## 할 일
"This screenshot has width=657, height=988."이 들어 있는 줄에서 시작해 마지막 줄까지 모든 줄을 요청 문장까지 포함해 다시 쓰고, 답에 나오는 좌표의 숫자는 하나하나 103씩 늘리세요. 그림은 빼고 쓰세요.

(설명된 항목의 위치를 찾기 위한 줄)
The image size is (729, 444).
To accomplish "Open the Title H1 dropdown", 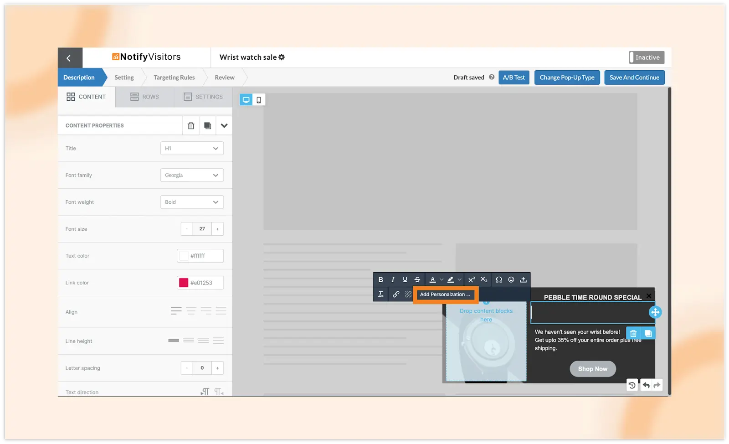I will [192, 148].
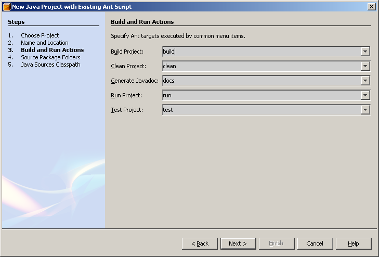Open Help for this wizard
This screenshot has width=379, height=257.
pyautogui.click(x=354, y=243)
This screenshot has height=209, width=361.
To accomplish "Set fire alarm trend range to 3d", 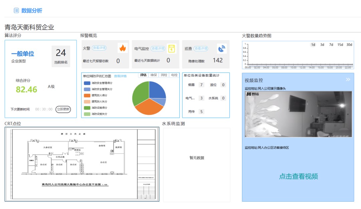I will (322, 45).
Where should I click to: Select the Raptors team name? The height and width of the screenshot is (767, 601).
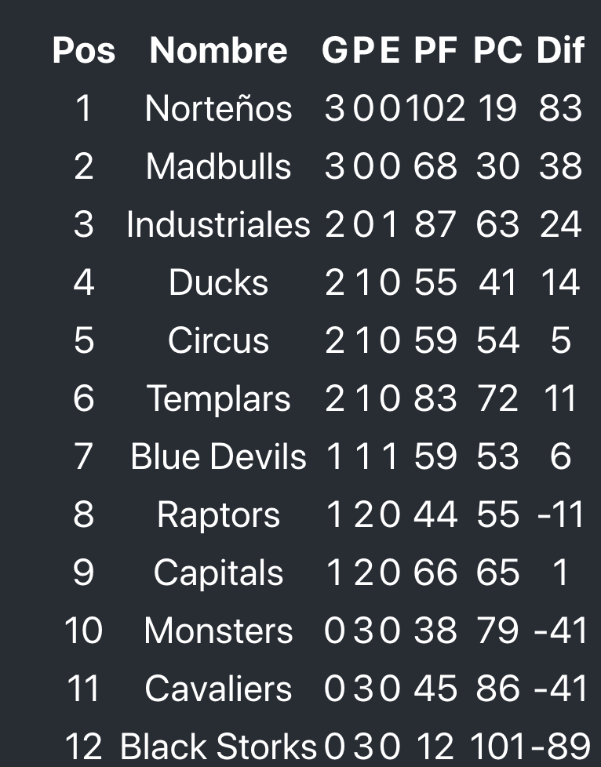pos(218,514)
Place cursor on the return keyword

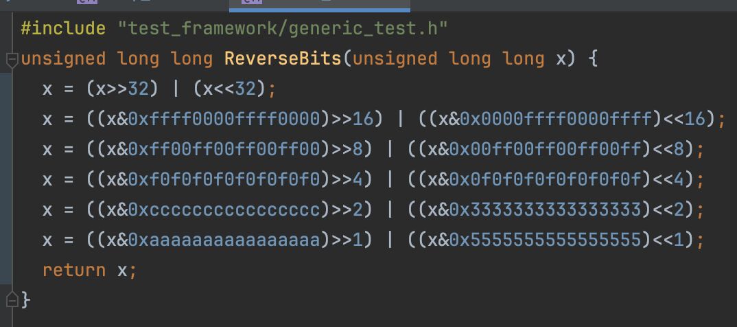click(x=74, y=271)
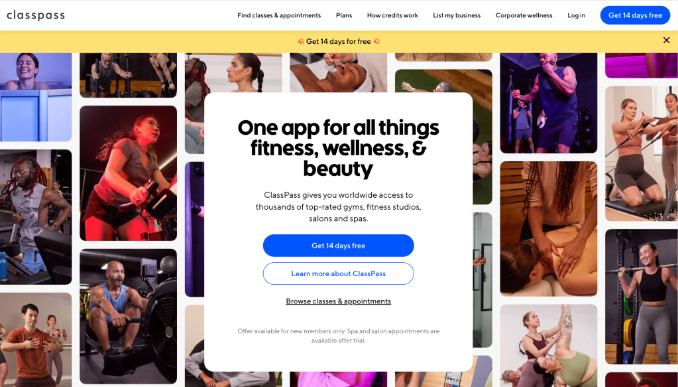Open Browse classes & appointments link
Viewport: 678px width, 387px height.
click(x=338, y=301)
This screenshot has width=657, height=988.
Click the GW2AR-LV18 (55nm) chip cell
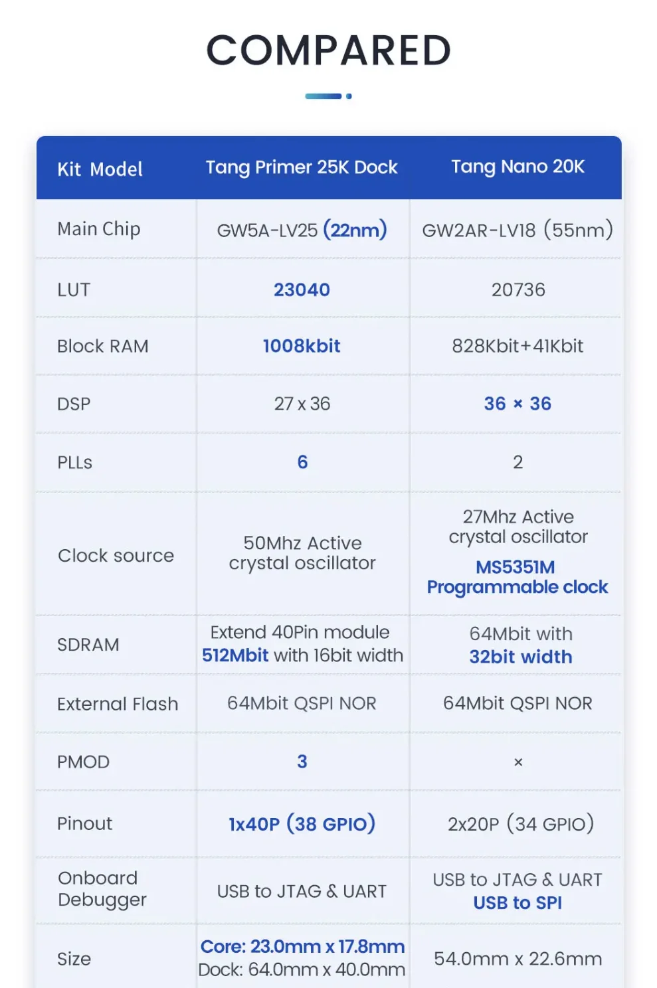517,230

## 결과
This screenshot has width=657, height=988.
Click the GW2AR-LV18 (55nm) chip cell
620,333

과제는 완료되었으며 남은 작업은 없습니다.